Questions from core participants:
On adverse reactions issues for Scotland which had no regional centre; he said it would go straight to the central processing part of the system.
On the link between the CSM and the Scottish Office: he said there was none and that is still the case today.
On the link between the CSM and the UKHCDO; he said there was no link, the Haemophilia Centres should have simply used the yellow card system like everyone else.
On the yellow card system being still in operation; he said it is still in place (when he left it was getting about 30,000 reports per year) and it still basically operates the same way, but with the addition that patients themselves can make yellow card reports.
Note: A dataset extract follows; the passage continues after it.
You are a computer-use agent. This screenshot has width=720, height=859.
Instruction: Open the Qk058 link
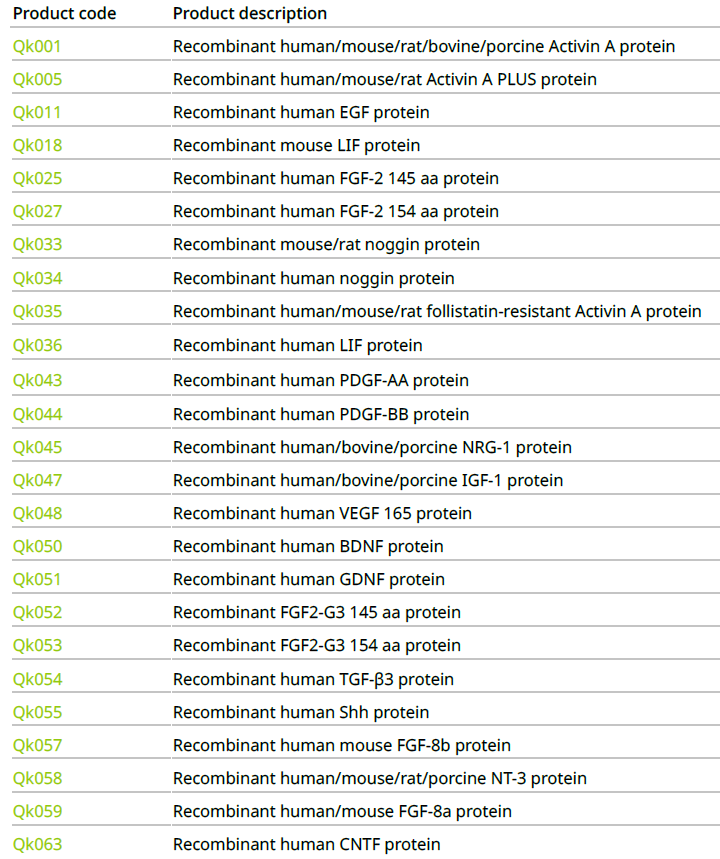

The Chair asked about Lord David Owen’s desire for self-sufficiency, and the witness explained how he was fascinated by the precocious foresight of seeking to no longer require importing blood. It turns out the witness was a founding member of the SDP along with David Owen, but somehow this was never brought up.
The Chair returned to the poor reporting rates of adverse reactions, and in particular a list in the witness’ statement of the reasons for that poor rate. It led to a discussion about the difficulties of being clear or certain about what had caused the adverse reaction when a person is receiving a number of medications. It seemed to rely on the first doctor who had noted the problem getting it right, despite all the variables.
The Chair sought confirmation of an apparent difference between the sometimes seemingly uncaring NICE rejections of a medication (with the witness having been the Chair of NICE), given that in his statement he supported the position in the Newcastle area of allowing for more expensive blood concentrates with little regard for the costs. He stuck by his view that if it meant avoiding giving a patient a drug that would harm them, he supported giving a more expensive alternative that didn’t.
Sir Michael thanked the Inquiry for their support, including in doing the remote setup because of his “gammy leg”. He also acknowledged the plight of people caught up in the infected blood issue.